- PROBLEM REQUIREMENTS
Starting at the first line of the records, reproduce each line through the one containing "Image resolution: width=620", with both ends included.

- LISTED RECORDS
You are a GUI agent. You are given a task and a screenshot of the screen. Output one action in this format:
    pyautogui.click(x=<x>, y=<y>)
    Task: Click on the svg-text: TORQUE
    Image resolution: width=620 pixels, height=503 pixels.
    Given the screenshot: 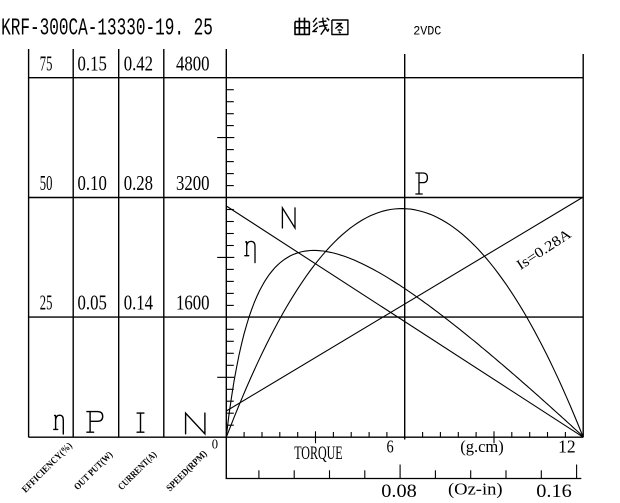 What is the action you would take?
    pyautogui.click(x=318, y=454)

- RESPONSE FOR THIS EXERCISE
You are a GUI agent. You are given a task and a screenshot of the screen. Output one action in this format:
    pyautogui.click(x=<x>, y=<y>)
    Task: Click on the svg-text: TORQUE
    Image resolution: width=620 pixels, height=503 pixels.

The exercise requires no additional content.